** Work request **
Although the data below holds other lines too, output only those from the line with "Task: Go to the yjxAR4 tab" up to and including the line with "Click the Guardar Jogo button", exactly as they appear.

** Supplied entries **

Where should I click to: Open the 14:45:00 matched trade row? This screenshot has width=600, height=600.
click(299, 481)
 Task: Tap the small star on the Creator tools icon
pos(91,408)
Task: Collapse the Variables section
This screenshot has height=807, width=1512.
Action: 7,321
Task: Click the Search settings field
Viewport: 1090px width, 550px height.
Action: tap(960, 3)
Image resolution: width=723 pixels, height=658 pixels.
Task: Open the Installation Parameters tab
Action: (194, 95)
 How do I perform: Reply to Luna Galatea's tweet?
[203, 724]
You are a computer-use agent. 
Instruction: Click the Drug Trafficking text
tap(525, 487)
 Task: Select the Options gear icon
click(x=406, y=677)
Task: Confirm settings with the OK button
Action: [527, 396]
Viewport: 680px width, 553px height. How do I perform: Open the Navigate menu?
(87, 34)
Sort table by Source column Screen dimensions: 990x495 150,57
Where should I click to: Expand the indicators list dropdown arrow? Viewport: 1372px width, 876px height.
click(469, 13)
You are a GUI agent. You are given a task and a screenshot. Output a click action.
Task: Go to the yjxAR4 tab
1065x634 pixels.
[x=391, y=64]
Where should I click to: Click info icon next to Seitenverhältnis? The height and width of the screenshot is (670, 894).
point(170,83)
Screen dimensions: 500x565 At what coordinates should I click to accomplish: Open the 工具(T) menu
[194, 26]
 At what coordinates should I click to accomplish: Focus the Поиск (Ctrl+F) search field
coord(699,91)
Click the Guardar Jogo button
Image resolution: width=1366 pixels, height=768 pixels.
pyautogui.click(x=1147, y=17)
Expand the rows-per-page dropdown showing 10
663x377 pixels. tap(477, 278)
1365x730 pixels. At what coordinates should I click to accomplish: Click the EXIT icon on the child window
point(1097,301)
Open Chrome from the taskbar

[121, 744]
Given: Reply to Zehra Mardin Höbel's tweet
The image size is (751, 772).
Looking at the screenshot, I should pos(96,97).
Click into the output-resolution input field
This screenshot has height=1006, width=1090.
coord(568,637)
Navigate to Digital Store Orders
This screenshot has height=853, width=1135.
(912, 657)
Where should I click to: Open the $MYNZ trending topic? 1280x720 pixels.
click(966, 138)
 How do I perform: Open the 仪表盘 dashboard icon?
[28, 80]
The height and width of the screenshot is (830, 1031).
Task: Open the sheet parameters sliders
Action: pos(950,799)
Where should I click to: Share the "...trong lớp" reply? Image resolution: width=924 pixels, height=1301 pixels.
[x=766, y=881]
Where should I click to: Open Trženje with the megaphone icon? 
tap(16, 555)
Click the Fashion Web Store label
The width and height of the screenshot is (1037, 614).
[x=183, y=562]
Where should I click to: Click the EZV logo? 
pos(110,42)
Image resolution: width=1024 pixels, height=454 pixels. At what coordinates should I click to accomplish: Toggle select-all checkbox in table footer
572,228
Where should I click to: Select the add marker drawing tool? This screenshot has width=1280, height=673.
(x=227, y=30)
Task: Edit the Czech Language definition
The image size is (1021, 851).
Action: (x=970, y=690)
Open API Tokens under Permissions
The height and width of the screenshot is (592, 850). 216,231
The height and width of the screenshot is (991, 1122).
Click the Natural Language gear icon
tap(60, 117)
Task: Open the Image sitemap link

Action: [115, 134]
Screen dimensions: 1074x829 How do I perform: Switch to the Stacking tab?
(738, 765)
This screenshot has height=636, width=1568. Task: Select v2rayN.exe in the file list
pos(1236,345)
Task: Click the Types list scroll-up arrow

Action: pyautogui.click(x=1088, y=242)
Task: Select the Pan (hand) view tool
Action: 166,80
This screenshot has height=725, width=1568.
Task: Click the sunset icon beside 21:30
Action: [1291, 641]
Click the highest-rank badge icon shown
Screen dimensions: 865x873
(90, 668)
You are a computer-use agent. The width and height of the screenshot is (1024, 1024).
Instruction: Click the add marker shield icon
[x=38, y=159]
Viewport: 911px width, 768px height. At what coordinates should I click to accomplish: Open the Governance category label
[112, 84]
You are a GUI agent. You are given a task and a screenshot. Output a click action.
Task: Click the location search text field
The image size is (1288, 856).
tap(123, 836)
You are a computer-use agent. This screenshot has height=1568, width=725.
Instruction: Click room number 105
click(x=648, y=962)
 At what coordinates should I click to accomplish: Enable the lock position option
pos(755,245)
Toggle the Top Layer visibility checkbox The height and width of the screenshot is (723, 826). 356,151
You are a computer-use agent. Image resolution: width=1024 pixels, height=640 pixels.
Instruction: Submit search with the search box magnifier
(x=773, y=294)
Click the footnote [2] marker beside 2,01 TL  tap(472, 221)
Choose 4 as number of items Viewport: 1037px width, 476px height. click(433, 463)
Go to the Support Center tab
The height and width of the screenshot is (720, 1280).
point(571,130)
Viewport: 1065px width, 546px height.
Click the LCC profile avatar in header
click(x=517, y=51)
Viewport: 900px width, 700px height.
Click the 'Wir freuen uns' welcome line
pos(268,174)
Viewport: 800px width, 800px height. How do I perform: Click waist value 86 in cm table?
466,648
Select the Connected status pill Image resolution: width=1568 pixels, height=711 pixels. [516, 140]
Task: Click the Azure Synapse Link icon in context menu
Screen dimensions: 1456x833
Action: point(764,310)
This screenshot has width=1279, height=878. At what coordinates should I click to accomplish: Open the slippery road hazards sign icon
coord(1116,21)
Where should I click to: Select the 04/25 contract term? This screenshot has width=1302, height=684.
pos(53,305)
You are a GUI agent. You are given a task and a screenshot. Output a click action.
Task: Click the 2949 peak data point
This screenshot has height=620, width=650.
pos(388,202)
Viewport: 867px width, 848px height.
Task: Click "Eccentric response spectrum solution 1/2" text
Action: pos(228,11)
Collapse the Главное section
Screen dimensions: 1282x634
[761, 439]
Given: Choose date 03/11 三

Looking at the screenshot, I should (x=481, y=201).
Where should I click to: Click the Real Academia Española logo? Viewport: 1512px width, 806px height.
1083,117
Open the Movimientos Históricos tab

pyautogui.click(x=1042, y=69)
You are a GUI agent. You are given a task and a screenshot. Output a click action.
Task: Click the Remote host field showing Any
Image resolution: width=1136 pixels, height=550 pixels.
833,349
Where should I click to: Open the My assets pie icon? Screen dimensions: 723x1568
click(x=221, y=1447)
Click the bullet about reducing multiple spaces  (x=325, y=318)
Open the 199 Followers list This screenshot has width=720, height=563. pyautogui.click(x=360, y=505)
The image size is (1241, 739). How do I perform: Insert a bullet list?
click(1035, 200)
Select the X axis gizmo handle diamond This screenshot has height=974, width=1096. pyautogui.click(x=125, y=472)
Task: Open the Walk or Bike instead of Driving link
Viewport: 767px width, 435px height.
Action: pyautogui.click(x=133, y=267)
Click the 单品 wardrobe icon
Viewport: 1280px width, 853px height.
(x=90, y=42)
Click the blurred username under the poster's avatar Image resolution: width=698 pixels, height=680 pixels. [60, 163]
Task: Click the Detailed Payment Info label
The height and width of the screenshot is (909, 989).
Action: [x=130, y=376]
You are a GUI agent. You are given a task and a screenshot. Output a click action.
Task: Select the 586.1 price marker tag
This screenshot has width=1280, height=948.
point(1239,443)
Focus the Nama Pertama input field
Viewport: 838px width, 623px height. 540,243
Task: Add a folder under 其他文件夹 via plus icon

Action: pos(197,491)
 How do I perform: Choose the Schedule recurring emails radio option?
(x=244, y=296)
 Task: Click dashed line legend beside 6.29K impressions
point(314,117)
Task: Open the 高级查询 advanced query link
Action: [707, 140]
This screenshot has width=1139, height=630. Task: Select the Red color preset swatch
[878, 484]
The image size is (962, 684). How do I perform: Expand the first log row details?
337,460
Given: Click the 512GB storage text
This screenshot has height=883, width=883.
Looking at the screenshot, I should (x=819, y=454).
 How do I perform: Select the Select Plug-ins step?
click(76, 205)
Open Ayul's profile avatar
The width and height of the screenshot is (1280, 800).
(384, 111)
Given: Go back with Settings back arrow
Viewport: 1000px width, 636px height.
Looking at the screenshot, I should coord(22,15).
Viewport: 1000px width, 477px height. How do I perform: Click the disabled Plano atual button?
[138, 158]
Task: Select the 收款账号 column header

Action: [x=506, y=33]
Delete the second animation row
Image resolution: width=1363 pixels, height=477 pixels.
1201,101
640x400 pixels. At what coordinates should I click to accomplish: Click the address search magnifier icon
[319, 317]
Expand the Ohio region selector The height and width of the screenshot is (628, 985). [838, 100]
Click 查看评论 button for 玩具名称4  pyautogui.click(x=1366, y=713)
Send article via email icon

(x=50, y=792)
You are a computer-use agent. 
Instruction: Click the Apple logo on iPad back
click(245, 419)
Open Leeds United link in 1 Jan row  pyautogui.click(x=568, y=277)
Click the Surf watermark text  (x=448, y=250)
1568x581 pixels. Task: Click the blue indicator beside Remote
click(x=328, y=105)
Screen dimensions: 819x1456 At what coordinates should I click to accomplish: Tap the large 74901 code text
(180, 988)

** Task answer **
Task: Go to the yjxAR4 tab
1065x634 pixels.
[x=391, y=64]
Where should I click to: Click info icon next to Seitenverhältnis? The height and width of the screenshot is (670, 894).
point(170,83)
Screen dimensions: 500x565 At what coordinates should I click to accomplish: Open the 工具(T) menu
[194, 26]
 At what coordinates should I click to accomplish: Focus the Поиск (Ctrl+F) search field
coord(699,91)
Click the Guardar Jogo button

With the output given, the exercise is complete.